For several months now, Apple has been bending over backwards to respect the new European decisions responsible for breaking the iPhone monopoly. This forced Apple to change the iPhone’s charging port, but also to offer different default web browsers and application stores to offer more choices and alternatives to the App Store.

A few days ago, Margrethe Vestager, European Commissioner for Competition and Digital Affairs, spoke about the arrival of potential new obligations towards Apple: “manufacturers have an obligation to make it easy to uninstall their applications and default installations. They must also display a selection screen for the latter. Apple’s current policy does not seem to go in this direction. Apple even seems incapable of offering the uninstallation of certain applications like “Photos””.
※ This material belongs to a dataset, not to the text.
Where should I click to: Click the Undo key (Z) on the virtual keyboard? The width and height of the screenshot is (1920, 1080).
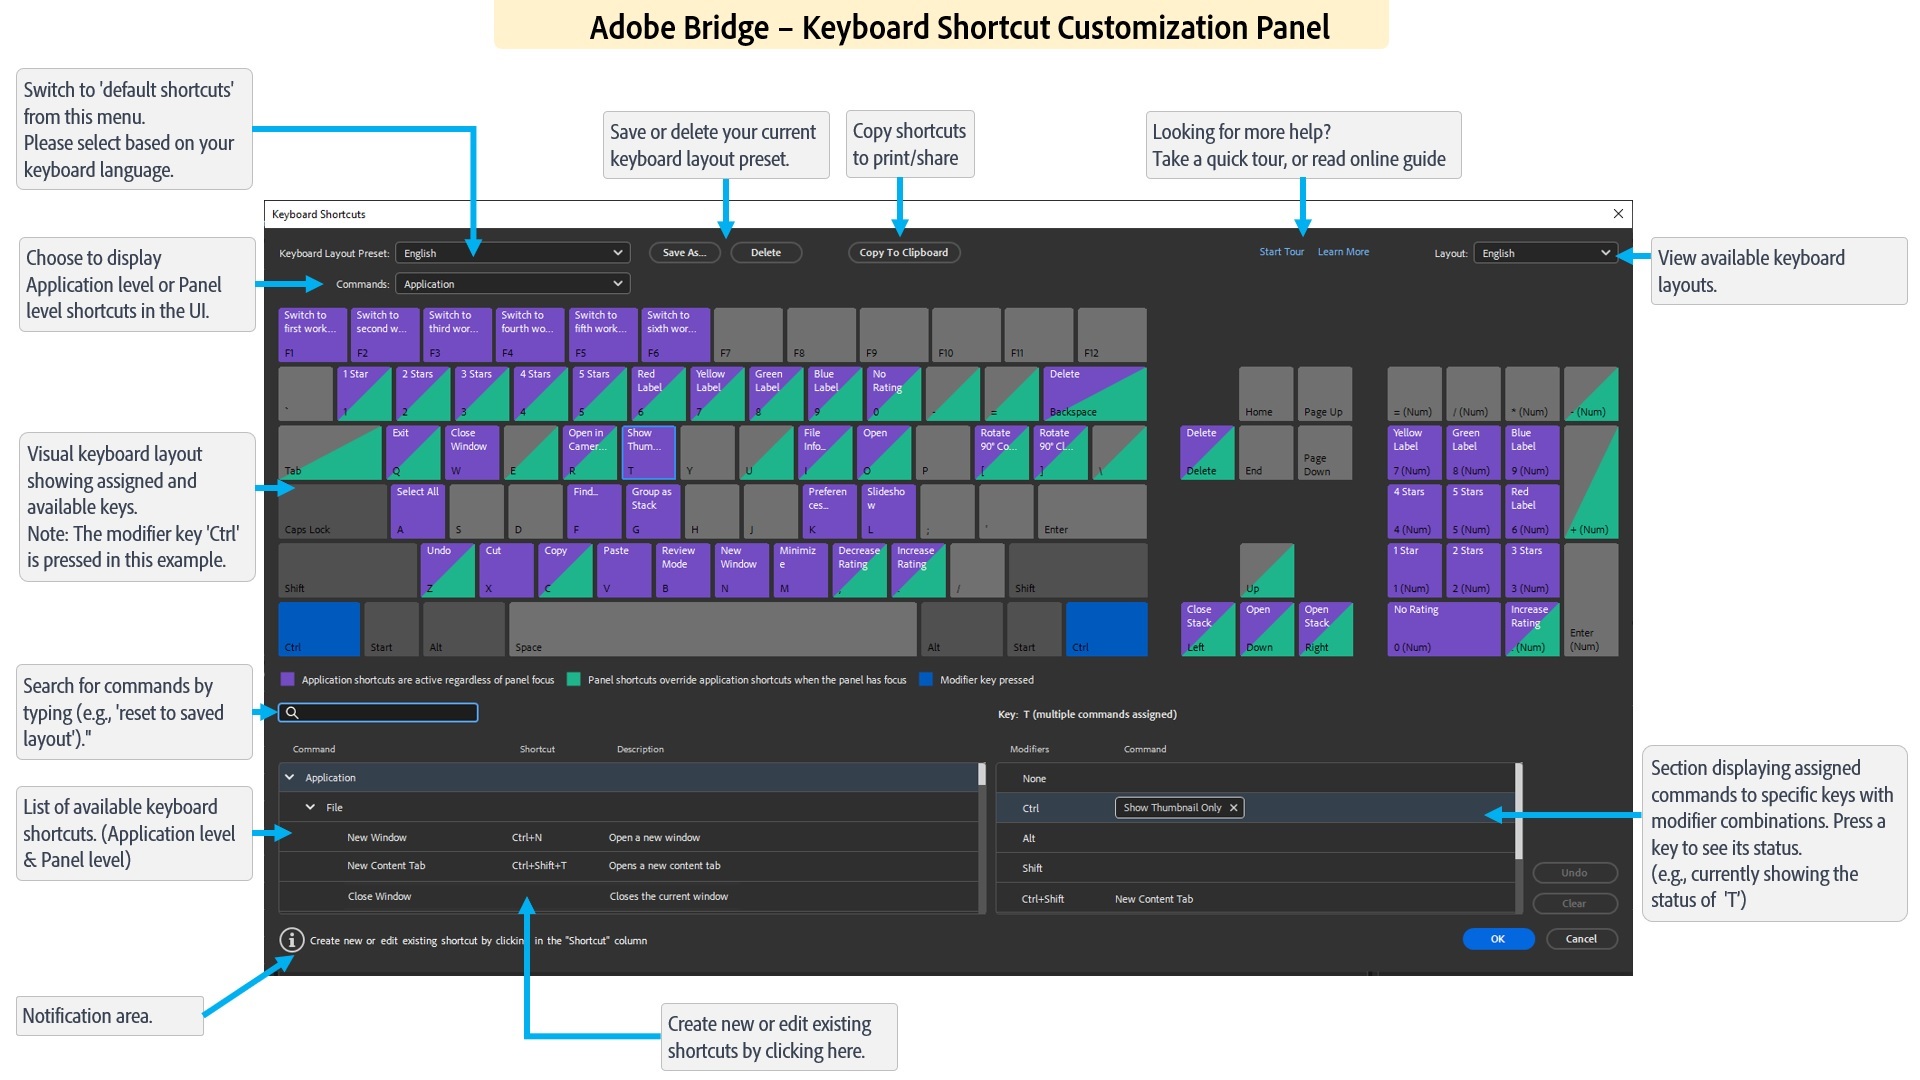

By specifically pointing the finger at the iPhone’s “Photos” application, Margrethe Vestager indicates that the installation of the latter by default, and the impossibility of uninstalling it, does not comply with the new European standards for opening to competition.

However, if the iPhone’s “Photos” application is impossible to uninstall, it does not prevent users from deleting it from the home screen and using another application. “Google Photos” is particularly popular thanks to its many features and easy transfers to an Android phone.

However, such a change within the iPhone would remain complex to implement. “Photos” is not just an easy application to install/uninstall since it is at the very heart of the iPhone operating system and would therefore require an in-depth review of iOS. The European Commission could still impose on Apple its decision to make each iPhone application easier to uninstall in the future.